So, how does one begin to navigate their pipeline intelligently to learn its nuances in the absence of such a fire? I say, you start by breaking your pipeline. What you need is a challenge.

I don’t obviously mean messing up your production systems — that’s at your own risk — I mean creating a test file that is the smallest subsample of data needed to run your full pipeline and pass a series of tests. In the process of creating such a file, you will break and bend and beat your pipeline. And in that recursion lies all the intuition you need.

Wait, what should I do?

What I’m proposing is an exercise where you synthetically generate a sample test file that you will use to test the functionality of your team’s pipeline.

A benefit of this exercise is that at the end of it, you have data to run an end-to-end test on Travis (or any other CI tool)!

It’s like running an experiment, where you put an input (our tiny test file) through a set of transformations and functions, and monitor the output (model predictions). If the output is what you’d expect, awesome! If not, you’ll learn why that’s the case and either change your expectations or change the files!

Okay, but how to I do it?

The exercise is that you need to challenge yourself to create a sample set of data that can successfully run through your Machine Learning pipeline and has the following characteristics (you can be creative here, but this is the least you should expect from it):

  1. Has the least amount of observations needed before your pipeline cannot run due to some minimum data error (train_test_split error, cannot run model, etc)
  2. Should contain observations from multiple but not all categories if your schema contains categorical data. If you have time series data, maybe you can test with fewer time series data points to see if your pipeline can handle that. The idea here is to test how your pipeline will perform when your data changes/isn’t what you expect.
  3. Passes all the tests that have been implemented in the pipeline (usually in the form of assert statements, eg, minimum number of observations per category, or PyTests)
  4. (Advanced) Be flexible enough to test full functionality of the pipeline from fetching from database to posting the results

It is important to remember that you don’t care about the model performance here. Obviously if you retain the minimum amount of data before your pipeline breaks, your model isn’t going to be performing all that well.

The idea here is to ensure that you have an infrastructure in place where your pipeline is robust enough to handle some exceptions. And if not, you have the foresight to log such a situation or the pipeline tells you when it breaks. The last thing you want is for your model to create faulty predictions due to data quality errors and your client to tell you about it.

How to use this test file?

Use this file as a test in your testing environment before pushing your code to production. Using GitHub, you can configure a Travis build (or any CI tool) to run every time you create a PR from your branch. That Travis build can use our test file to complete and evaluate its build.

This is a simple and quick way for you to start making real contributions to your team.

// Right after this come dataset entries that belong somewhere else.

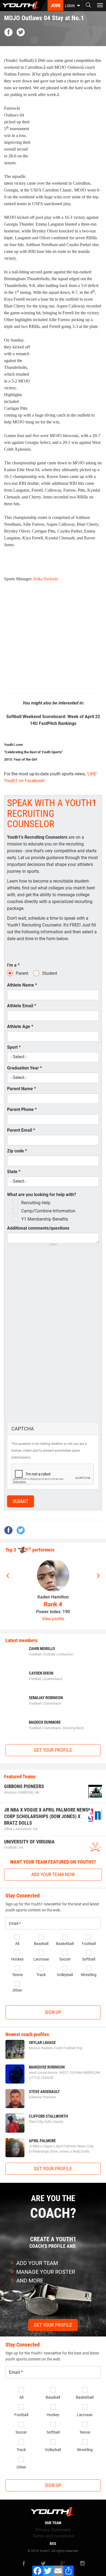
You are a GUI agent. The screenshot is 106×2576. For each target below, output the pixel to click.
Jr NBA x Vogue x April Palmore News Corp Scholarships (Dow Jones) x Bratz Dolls (46, 1816)
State (13, 1171)
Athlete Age (20, 1026)
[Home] (23, 5)
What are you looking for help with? (41, 1194)
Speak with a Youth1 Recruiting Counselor (51, 813)
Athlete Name (22, 985)
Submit (20, 1501)
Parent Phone (22, 1109)
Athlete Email (21, 1005)
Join (55, 5)
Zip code (17, 1150)
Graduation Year (24, 1068)
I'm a (13, 965)
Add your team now (53, 1874)
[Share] (68, 2571)
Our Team (53, 2523)
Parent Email (21, 1130)
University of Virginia (29, 1842)
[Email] (58, 2571)
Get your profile (53, 1750)
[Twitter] (48, 2571)
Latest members (21, 1640)
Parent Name (21, 1088)
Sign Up (53, 2012)
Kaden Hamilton (53, 1597)
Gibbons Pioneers (24, 1786)
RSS (53, 2543)
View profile (53, 1618)
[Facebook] (37, 2571)
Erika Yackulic (45, 578)
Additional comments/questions (38, 1228)
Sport (14, 1047)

If your team already has such a test file, ask your PM how you can make it more robust (trust me, they’ve recently found a bug that they haven’t tested). If not, get to it.

In summary, you create a minimal test file that has just the right amount of observations in it to run through the pipeline, pass through all tests, and test the functionality with what’s expected. What we want is for you to get onboarded to your new ML project at the earliest. If this helps you, go for it!

My test file has 41 obversations. How many do you have?

--

--